_Exercise_: Convert the rows below into a JSON list of strings, one string per line, leaving out the blank lines.

_Task input_:

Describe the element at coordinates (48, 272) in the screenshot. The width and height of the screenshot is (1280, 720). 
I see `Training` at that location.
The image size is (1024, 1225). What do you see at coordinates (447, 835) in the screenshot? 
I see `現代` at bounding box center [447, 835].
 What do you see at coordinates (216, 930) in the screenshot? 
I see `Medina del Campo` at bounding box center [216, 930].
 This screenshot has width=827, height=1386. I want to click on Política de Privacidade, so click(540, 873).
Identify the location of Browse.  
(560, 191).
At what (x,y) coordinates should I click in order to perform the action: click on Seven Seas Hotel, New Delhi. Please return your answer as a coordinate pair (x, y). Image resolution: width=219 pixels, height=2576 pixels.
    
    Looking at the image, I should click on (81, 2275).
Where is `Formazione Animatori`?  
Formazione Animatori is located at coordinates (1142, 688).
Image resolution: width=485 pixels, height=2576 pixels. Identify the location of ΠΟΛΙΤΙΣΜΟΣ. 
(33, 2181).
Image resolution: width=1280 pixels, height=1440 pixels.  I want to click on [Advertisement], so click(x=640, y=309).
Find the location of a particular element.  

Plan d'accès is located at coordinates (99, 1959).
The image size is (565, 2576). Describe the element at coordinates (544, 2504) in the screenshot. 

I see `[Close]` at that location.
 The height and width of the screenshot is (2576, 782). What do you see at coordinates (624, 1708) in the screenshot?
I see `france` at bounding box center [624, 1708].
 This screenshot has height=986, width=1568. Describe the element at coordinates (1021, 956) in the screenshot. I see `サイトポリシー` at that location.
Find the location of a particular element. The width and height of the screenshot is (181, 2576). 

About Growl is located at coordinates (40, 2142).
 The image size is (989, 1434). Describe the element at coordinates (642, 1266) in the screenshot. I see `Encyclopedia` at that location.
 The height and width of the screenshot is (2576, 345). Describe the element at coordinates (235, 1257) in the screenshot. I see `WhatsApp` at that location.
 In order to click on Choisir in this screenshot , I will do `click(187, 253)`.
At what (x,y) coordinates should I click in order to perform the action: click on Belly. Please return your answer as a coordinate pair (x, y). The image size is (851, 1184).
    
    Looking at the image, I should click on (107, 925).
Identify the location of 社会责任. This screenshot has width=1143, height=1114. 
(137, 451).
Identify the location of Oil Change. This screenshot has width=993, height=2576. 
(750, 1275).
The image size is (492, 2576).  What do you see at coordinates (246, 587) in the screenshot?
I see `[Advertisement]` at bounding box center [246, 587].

_Finished task_:
[
  "Describe the element at coordinates (48, 272) in the screenshot. The width and height of the screenshot is (1280, 720). ",
  "I see `Training` at that location.",
  "The image size is (1024, 1225). What do you see at coordinates (447, 835) in the screenshot? ",
  "I see `現代` at bounding box center [447, 835].",
  " What do you see at coordinates (216, 930) in the screenshot? ",
  "I see `Medina del Campo` at bounding box center [216, 930].",
  " This screenshot has width=827, height=1386. I want to click on Política de Privacidade, so click(540, 873).",
  "Identify the location of Browse.  ",
  "(560, 191).",
  "At what (x,y) coordinates should I click in order to perform the action: click on Seven Seas Hotel, New Delhi. Please return your answer as a coordinate pair (x, y). Image resolution: width=219 pixels, height=2576 pixels.",
  "    Looking at the image, I should click on (81, 2275).",
  "Where is `Formazione Animatori`?  ",
  "Formazione Animatori is located at coordinates (1142, 688).",
  "Image resolution: width=485 pixels, height=2576 pixels. Identify the location of ΠΟΛΙΤΙΣΜΟΣ. ",
  "(33, 2181).",
  "Image resolution: width=1280 pixels, height=1440 pixels.  I want to click on [Advertisement], so click(x=640, y=309).",
  "Find the location of a particular element.  ",
  "Plan d'accès is located at coordinates (99, 1959).",
  "The image size is (565, 2576). Describe the element at coordinates (544, 2504) in the screenshot. ",
  "I see `[Close]` at that location.",
  " The height and width of the screenshot is (2576, 782). What do you see at coordinates (624, 1708) in the screenshot?",
  "I see `france` at bounding box center [624, 1708].",
  " This screenshot has height=986, width=1568. Describe the element at coordinates (1021, 956) in the screenshot. I see `サイトポリシー` at that location.",
  "Find the location of a particular element. The width and height of the screenshot is (181, 2576). ",
  "About Growl is located at coordinates (40, 2142).",
  " The image size is (989, 1434). Describe the element at coordinates (642, 1266) in the screenshot. I see `Encyclopedia` at that location.",
  " The height and width of the screenshot is (2576, 345). Describe the element at coordinates (235, 1257) in the screenshot. I see `WhatsApp` at that location.",
  " In order to click on Choisir in this screenshot , I will do `click(187, 253)`.",
  "At what (x,y) coordinates should I click in order to perform the action: click on Belly. Please return your answer as a coordinate pair (x, y). The image size is (851, 1184).",
  "    Looking at the image, I should click on (107, 925).",
  "Identify the location of 社会责任. This screenshot has width=1143, height=1114. ",
  "(137, 451).",
  "Identify the location of Oil Change. This screenshot has width=993, height=2576. ",
  "(750, 1275).",
  "The image size is (492, 2576).  What do you see at coordinates (246, 587) in the screenshot?",
  "I see `[Advertisement]` at bounding box center [246, 587]."
]